Court of Appeals of Ohio, Fifth District, Stark County
Mar 3, 2008
2008 Ohio 893 (Ohio Ct. App. 2008)

Opinion

No. 2007CA00223.

DATE OF JUDGMENT ENTRY: March 3, 2008.

Appeal from the Stark County Court of Common Pleas, Civil Case No. 2006CV00625.

Reversed and Remanded.

Marc S. Blubaugh and Camille A. Miller, for Third-Party Defendants-Appellees, CMEA Title Agency, Inc., et al.

Phillip D. Schandel and Timothy B. Saylor, for Third-Party Plaintiffs-Appellants, Rodger and Shelley Lanning.

Before: Hon. William B. Hoffman, P.J., Hon. John W. Wise, J., Hon. Julie A. Edwards, J.


OPINION


{¶ 1} Third-party plaintiffs/appellants Rodger B. Lanning, II, et al. appeal the July 17, 2007 Judgment Entry entered by the Stark County Court of Common Pleas, which granted the motion to dismiss filed by third-party defendants/appellees CMEA Title Agency, Inc.

STATEMENT OF THE FACTS AND CASE

{¶ 2} As the trial court set forth a thorough rendition of the factual background of this matter in its July 17, 2007 Judgment Entry, we shall incorporate the majority of such herein. The Lannings own real property located at 2181 Brumbaugh Street, N.W., North Canton, Ohio ("Stark County property") and real property located at 653 East Washington Ave., Barberton, Ohio ("Summit County property").
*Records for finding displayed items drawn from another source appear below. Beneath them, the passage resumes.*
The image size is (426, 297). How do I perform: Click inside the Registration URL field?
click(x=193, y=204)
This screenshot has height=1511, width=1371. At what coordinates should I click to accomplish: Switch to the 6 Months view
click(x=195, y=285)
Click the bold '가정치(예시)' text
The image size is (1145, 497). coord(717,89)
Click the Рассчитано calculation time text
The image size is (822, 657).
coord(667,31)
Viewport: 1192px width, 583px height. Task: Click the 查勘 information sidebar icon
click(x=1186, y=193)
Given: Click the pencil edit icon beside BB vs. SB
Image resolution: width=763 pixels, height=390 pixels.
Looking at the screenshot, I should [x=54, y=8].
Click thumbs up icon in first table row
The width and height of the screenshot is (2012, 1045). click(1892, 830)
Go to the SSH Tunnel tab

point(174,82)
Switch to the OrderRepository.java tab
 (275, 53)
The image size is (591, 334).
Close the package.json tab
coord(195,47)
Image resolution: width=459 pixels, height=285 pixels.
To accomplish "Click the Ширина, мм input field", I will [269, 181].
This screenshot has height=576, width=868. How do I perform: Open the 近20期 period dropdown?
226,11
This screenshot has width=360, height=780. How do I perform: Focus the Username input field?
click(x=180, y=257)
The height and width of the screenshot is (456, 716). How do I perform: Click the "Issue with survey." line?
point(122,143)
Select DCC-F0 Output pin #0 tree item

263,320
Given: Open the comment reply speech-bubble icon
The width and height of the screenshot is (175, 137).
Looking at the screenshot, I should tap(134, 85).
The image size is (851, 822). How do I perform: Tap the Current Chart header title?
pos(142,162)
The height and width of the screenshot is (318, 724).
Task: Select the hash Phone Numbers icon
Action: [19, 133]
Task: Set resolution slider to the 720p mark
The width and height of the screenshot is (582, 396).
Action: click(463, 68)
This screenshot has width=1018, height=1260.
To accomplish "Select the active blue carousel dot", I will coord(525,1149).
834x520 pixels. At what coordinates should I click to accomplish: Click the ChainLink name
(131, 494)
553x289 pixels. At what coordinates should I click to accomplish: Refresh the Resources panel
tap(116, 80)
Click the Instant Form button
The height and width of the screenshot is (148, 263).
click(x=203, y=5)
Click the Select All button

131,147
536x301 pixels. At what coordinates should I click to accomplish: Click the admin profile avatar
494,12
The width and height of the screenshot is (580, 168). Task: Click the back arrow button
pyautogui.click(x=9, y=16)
On July 26, 2000, the Lannings executed a promissory note to JP Morgan for $75,000, and secured the note with a mortgage on the Summit County property. CMEA was the title company involved in closing the loan and responsible for recording the documents.

{¶ 3} In late February, 2006, JP Morgan filed a Complaint in Foreclosure against the Lannings in the Stark County Court of Common Pleas in Case No. 2006CV00625. Attached to the Complaint was a copy of the mortgage on the Summit County property with the address of the property redacted and the words "Stark County" hand written in its place. The legal description attached to the mortgage on the Summit County property referenced the Stark County property. JP Morgan and the Lannings attempted to negotiate a forbearance agreement through Ocwen, JP Morgan's loan servicer. The attempts were unsuccessful, and JP Morgan foreclosed on the Stark County property, which was subsequently sold at a sheriffs sale. The sheriffs sale of the Stark County property was eventually vacated.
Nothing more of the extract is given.